Ich hörte heute im ARD-Buffet, dass es superschnelle, schnelle und langsame SD-Karten gibt. Je grösser (mehr Speicherplatz), je langsamer.
Ist dies für Digitalkameras von Bedeutung ?


----------



## Leugim (21. Oktober 2004)

Na klar ist das von Bedeutung! Je schneller die Karte speichert umso schneller kannst du in der Regel das naechste Foto schiessen   
Ich besitze eine canon die nun mal CompactFlash benutzt, also weiss ich nicht genau bei SD bescheid.... Aber bei CF.Karten ist in der Regel auch Hersteller-abhaengig, wie schnell nun die Karte ist... Ich hatte eine 32mb CF Karte no-name, die mir ein Freund geschenkt hatte.
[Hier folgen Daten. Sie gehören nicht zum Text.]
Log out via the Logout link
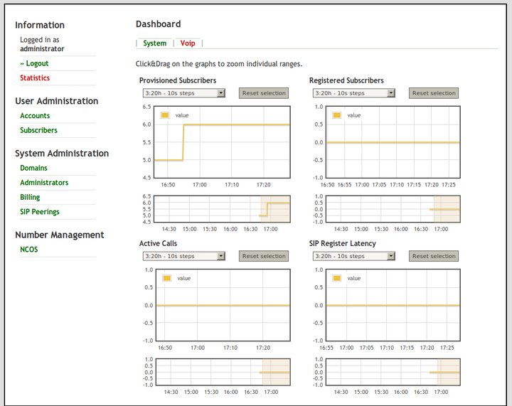This screenshot has height=406, width=512. point(37,63)
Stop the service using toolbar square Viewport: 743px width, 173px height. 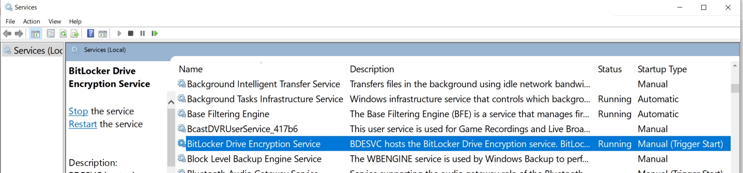[x=131, y=33]
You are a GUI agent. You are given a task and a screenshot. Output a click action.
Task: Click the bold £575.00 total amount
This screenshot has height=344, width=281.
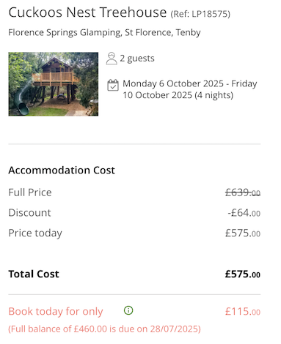[243, 274]
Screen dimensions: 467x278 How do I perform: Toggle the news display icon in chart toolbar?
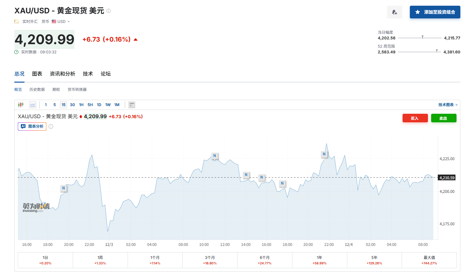coord(132,105)
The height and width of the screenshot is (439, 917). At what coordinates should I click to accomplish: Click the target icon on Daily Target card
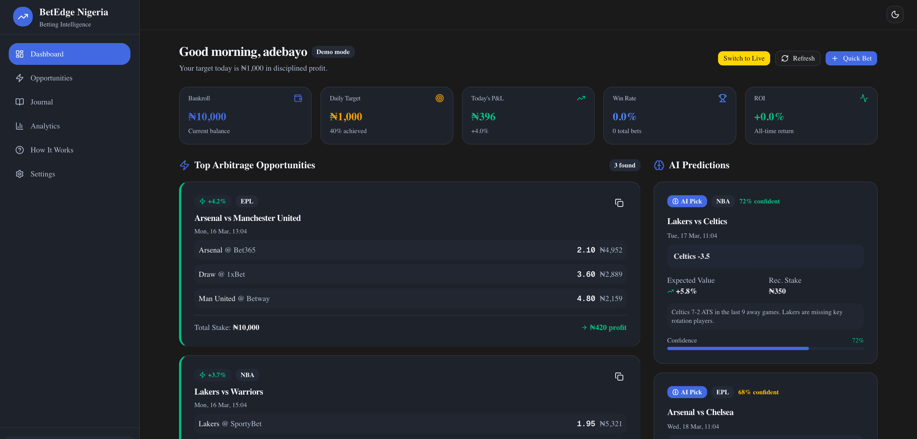[x=440, y=98]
Als ich mir dann eine 512er von Kingston bei e-Bay gekauft habe, war ich ueberrascht, wieviel schneller auf einmal die Bilder auf der Karte waren.. Irgendwo gibt's auch ne Seite, in der die Test und resultierenden Geschwindigkeiten der einzelnen Hersteller aufgeziechnet sind.. Weiss aber leider nicht mehr wo... letzes mal neuinstallieren hat mich meine Favoriten gekostet   Aber im Forum ist der link bestimmt noch irgendwo also einfach nur  .....
Hoffe geholfen zu haben


----------



## Aloysius (22. Oktober 2004)

Leugim hat gesagt.:
			
		

> Na klar ist das von Bedeutung! Je schneller die Karte speichert umso schneller kannst du in der Regel das naechste Foto schiessen
> Ich besitze eine canon die nun mal CompactFlash benutzt, also weiss ich nicht genau bei SD bescheid.... Aber bei CF.Karten ist in der Regel auch Hersteller-abhaengig, wie schnell nun die Karte ist... Ich hatte eine 32mb CF Karte no-name, die mir ein Freund geschenkt hatte. Als ich mir dann eine 512er von Kingston bei e-Bay gekauft habe, war ich ueberrascht, wieviel schneller auf einmal die Bilder auf der Karte waren.. Irgendwo gibt's auch ne Seite, in der die Test und resultierenden Geschwindigkeiten der einzelnen Hersteller aufgeziechnet sind.. Weiss aber leider nicht mehr wo... letzes mal neuinstallieren hat mich meine Favoriten gekostet   Aber im Forum ist der link bestimmt noch irgendwo also einfach nur  .....
> Hoffe geholfen zu haben


 Vielen Dank - ich werde nach dem Artikel suchen


----------